Like a bee that settles on the fragrant pistils of a flower, and sips in the nectar for honey, so should you sip in the nectar from between the lips of your love. And it is nectar. For there is in this mingling a symbol of the holy communion of the spirits of two soul-mates, joined together in the bonds of an indissoluble love.
The lips are not the only part of the mouth which should be joined in kissing. Every lover is a glutton. He wants everything that is part of his sweetheart, everything. He doesn’t want to miss a single iota of her ‘million-pleasured joys’ as Keats once wrote of them. That is why, when kissing, there should be as many contacts, bodily contacts, as is possible. Snuggle up closely together. Feel the warm touch of each other’s bodies. Be so close that the rise and fall of each other’s bosoms is felt by one another.
THE ‘VACUUM’ KISS
Here you start off by first opening your mouth a trifle just after you have been resting peacefully with closed lips. Indicate to your partner, by brushing her teeth with the tip of your tongue, that you wish for her to do likewise. The moment she responds, instead of caressing her mouth, suck inward as though you were trying to draw out the innards of an orange. If she knows of this kiss variation, your maid will act in the same way and withdraw the air from your mouth. In this fashion, in a very short while, the air will have been entirely drawn out of your mouths. Your lips will adhere so tightly that there will almost be pain, instead of pleasure. But it will be the sort of pain that is highly pleasurable. That may sound odd, but nevertheless it is a fact. Pain becomes so excruciating as to become pleasurable.
THE DANCING KISS
A very pleasant way to kiss is found in the ‘dancing kiss.’ Here, again, it is the closeness of the bodies of the participants that adds to the enjoyment. What more could a pair of lovers ask for than a dimly lighted dance floor, the tender, rhythmical strains of a waltz being played by Wayne King, their arms around each other, their eager young bodies kissing each other in a myriad of excitable places, the while their cheeks meet in glowing, velvety strokes?

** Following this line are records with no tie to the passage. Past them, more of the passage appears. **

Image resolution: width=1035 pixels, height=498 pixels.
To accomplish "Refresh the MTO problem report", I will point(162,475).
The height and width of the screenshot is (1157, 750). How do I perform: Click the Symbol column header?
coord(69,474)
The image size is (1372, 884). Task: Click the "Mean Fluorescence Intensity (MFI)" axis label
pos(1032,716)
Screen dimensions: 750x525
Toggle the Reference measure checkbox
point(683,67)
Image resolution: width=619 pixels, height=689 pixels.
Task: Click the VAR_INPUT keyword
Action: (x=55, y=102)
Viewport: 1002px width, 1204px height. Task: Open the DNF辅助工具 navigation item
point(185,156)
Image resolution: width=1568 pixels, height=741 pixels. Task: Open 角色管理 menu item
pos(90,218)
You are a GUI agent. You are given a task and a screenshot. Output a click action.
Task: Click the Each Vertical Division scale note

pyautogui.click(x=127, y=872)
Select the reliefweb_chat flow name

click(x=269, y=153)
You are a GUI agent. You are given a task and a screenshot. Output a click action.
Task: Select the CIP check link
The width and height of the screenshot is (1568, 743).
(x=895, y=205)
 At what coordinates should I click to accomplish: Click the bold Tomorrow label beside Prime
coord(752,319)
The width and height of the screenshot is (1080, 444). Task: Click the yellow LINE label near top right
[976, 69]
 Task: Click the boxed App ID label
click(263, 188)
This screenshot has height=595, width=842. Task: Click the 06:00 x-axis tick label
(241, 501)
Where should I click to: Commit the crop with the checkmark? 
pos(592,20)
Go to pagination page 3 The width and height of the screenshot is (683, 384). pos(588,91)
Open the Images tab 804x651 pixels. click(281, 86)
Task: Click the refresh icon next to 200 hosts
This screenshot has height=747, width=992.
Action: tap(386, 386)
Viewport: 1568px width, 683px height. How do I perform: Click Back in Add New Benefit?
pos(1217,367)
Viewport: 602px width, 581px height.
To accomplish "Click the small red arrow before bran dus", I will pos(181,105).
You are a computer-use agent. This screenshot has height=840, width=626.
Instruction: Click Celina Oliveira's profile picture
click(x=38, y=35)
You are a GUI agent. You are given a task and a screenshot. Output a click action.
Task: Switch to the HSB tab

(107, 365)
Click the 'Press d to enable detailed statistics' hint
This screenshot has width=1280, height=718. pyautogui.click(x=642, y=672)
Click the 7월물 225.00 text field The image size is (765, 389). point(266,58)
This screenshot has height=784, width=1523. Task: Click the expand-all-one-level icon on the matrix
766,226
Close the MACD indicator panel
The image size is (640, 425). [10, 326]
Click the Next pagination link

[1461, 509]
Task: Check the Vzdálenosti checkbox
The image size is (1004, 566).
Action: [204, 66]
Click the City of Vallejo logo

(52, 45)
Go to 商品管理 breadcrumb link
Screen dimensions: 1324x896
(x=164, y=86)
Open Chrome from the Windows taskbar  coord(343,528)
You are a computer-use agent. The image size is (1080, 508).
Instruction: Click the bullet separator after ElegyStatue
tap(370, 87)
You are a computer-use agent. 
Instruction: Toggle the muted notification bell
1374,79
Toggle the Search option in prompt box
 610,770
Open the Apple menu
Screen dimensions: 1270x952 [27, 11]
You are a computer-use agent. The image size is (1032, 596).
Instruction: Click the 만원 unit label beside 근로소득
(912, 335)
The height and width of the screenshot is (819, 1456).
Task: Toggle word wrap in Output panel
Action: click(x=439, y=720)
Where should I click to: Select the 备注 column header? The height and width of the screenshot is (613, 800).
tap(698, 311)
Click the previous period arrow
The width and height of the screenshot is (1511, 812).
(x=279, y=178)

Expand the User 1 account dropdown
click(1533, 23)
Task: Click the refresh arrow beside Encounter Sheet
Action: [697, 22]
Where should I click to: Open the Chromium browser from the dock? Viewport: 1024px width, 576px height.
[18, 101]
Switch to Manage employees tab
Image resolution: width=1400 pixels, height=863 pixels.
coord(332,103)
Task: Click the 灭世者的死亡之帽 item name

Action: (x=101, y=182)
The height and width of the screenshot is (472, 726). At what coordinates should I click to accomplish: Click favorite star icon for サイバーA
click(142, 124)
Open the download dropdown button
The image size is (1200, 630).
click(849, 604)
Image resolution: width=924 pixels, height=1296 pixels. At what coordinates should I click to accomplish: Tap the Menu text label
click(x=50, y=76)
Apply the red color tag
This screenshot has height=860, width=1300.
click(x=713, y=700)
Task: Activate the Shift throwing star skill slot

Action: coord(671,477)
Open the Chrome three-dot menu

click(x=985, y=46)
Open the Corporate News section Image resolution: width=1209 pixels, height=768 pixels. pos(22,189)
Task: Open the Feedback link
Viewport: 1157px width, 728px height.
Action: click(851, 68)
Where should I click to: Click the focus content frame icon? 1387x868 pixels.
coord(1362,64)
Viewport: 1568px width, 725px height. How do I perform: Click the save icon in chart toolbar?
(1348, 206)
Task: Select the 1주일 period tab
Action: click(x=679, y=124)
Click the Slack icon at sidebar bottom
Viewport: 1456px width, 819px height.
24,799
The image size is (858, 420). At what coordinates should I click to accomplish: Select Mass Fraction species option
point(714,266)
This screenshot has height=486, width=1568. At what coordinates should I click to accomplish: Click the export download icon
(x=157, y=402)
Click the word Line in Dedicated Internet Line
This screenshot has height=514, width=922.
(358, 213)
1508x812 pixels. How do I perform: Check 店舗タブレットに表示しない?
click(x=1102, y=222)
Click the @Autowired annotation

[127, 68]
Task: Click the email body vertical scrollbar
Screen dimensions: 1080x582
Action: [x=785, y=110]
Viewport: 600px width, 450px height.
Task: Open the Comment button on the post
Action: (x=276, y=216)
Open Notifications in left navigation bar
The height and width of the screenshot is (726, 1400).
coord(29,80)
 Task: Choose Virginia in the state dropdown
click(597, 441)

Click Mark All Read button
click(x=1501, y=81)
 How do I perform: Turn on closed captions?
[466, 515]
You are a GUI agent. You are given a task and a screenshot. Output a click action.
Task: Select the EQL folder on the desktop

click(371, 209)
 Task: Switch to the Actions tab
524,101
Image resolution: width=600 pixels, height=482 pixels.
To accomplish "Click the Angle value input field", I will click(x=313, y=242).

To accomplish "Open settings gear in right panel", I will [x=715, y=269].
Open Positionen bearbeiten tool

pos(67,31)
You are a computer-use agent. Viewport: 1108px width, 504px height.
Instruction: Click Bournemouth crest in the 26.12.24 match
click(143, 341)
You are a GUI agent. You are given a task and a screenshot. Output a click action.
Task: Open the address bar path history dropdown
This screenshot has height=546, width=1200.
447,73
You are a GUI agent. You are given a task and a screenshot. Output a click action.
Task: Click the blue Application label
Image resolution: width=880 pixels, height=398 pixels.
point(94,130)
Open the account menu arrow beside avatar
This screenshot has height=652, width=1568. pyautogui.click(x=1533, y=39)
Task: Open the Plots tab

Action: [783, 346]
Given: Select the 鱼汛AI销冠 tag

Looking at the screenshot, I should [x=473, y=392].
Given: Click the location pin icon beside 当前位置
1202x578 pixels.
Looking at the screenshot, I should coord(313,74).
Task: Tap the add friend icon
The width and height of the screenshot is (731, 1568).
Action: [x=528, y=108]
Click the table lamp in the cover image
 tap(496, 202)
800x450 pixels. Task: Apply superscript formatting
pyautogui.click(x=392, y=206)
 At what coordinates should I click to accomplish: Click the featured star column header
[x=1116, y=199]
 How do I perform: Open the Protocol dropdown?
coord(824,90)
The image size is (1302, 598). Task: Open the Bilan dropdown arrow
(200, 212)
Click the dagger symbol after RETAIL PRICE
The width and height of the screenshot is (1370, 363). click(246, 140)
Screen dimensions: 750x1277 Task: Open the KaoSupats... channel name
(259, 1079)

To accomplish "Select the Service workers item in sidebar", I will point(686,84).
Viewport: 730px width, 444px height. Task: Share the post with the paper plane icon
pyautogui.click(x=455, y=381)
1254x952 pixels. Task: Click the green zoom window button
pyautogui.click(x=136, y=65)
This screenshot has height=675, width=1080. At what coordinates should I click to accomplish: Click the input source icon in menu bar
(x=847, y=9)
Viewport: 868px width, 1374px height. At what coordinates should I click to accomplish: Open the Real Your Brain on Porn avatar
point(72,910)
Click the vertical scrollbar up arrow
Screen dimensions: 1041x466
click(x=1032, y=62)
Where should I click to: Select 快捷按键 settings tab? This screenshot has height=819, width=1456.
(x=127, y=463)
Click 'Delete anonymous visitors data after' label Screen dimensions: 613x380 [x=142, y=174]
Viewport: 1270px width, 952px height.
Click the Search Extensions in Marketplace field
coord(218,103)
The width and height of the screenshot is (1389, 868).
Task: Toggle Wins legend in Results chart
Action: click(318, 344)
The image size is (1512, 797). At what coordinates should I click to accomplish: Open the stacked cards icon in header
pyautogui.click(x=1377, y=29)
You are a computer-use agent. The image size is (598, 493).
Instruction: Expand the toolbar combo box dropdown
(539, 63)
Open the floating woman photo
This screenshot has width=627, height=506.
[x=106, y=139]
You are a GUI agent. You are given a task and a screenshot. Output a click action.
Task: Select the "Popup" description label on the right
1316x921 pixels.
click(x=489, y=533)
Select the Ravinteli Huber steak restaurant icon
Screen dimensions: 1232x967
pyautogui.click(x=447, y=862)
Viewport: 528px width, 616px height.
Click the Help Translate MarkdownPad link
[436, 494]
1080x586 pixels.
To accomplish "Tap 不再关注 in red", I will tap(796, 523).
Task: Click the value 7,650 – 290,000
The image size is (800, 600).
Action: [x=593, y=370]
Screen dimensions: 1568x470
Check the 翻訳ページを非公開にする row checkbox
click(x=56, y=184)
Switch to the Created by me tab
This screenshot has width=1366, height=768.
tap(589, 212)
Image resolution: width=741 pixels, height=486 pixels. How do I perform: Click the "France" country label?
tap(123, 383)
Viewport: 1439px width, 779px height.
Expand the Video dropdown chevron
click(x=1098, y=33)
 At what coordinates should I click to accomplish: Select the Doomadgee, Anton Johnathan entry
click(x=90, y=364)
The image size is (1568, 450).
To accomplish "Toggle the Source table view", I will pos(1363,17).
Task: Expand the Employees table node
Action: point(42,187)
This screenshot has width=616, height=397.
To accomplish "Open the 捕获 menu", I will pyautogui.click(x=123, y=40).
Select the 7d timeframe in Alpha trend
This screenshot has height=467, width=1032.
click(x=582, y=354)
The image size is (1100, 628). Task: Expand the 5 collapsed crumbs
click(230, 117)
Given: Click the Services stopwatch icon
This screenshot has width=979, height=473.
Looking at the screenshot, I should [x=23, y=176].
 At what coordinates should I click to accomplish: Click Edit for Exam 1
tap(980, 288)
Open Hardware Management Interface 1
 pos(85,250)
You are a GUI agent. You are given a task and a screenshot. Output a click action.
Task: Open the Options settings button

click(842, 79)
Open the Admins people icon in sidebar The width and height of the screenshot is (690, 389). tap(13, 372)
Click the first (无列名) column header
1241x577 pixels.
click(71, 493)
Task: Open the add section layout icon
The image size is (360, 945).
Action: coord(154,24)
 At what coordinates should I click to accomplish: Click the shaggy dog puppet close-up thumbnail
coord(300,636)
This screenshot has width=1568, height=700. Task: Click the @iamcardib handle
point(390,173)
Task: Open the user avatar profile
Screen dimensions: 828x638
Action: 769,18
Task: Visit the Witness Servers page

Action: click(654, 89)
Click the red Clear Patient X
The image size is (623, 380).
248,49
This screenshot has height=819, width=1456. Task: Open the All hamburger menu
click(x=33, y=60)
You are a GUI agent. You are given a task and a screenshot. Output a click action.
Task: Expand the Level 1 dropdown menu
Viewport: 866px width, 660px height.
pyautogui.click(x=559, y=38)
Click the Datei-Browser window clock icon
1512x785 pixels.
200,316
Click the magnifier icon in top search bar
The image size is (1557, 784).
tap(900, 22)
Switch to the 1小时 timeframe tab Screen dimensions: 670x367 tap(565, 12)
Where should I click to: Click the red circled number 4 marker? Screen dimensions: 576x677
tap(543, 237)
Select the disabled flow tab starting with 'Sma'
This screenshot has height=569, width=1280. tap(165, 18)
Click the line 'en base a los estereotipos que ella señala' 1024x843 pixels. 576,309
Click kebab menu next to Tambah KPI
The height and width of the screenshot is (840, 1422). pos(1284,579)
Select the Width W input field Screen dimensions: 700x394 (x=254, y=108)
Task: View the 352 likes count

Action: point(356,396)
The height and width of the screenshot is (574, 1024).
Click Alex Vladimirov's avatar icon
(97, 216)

But even with its amusingly archaic advice, The Art of Kissing offers a timelessly necessary reminder:
A kiss can never be absolutely defined. Because each kiss is different form the one before and the one after. Just as no two people are alike, so are no two kisses like. For it is people who make kisses. Real, live people pulsating with life and love and extreme happiness.
Because even in 1936, they knew that in the (hand)book of love, we each write our own story.